Data under study
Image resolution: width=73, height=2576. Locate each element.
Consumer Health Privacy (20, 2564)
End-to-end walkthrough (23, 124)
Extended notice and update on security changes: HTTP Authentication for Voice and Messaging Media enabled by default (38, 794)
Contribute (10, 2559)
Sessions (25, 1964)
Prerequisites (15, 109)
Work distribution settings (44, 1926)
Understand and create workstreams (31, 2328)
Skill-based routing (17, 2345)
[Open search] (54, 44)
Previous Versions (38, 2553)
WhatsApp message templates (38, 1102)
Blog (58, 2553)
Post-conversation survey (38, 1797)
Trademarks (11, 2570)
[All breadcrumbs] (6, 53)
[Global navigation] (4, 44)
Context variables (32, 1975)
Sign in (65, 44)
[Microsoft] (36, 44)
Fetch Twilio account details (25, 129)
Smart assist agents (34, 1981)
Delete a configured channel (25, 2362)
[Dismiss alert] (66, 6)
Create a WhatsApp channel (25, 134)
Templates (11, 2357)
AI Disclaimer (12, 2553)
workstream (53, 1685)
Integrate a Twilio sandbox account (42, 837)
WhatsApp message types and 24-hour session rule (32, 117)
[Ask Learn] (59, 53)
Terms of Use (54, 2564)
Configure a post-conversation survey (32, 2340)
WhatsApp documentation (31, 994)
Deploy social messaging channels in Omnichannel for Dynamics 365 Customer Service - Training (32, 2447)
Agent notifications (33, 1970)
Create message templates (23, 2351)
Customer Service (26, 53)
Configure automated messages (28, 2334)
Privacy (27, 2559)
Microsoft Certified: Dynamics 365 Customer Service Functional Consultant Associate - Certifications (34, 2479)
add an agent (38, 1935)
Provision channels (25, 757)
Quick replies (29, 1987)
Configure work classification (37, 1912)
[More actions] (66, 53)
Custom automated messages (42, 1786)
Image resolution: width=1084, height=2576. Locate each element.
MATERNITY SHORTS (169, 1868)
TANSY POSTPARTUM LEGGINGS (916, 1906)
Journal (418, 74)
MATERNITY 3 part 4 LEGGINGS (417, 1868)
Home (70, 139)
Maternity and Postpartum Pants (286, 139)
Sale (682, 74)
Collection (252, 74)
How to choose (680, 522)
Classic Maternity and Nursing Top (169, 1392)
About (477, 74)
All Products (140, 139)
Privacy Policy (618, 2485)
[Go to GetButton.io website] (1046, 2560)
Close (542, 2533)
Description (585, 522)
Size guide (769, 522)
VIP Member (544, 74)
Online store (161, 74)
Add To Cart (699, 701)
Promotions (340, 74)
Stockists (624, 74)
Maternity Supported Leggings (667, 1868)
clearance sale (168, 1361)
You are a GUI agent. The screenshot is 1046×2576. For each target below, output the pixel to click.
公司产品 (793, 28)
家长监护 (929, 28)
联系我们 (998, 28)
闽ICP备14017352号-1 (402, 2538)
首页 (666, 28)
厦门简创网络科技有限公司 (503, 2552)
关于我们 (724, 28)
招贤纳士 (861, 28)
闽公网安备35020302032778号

Assignment
Would you retype the lines above from the one with "Create a WhatsApp channel (25, 134)" down to the one with "Configure a post-conversation", word for word, both ends included and no other lines?

Task result
Create a WhatsApp channel (25, 134)
Templates (11, 2357)
AI Disclaimer (12, 2553)
workstream (53, 1685)
Integrate a Twilio sandbox account (42, 837)
WhatsApp message types and 24-hour session rule (32, 117)
[Ask Learn] (59, 53)
Terms of Use (54, 2564)
Configure a post-conversation survey (32, 2340)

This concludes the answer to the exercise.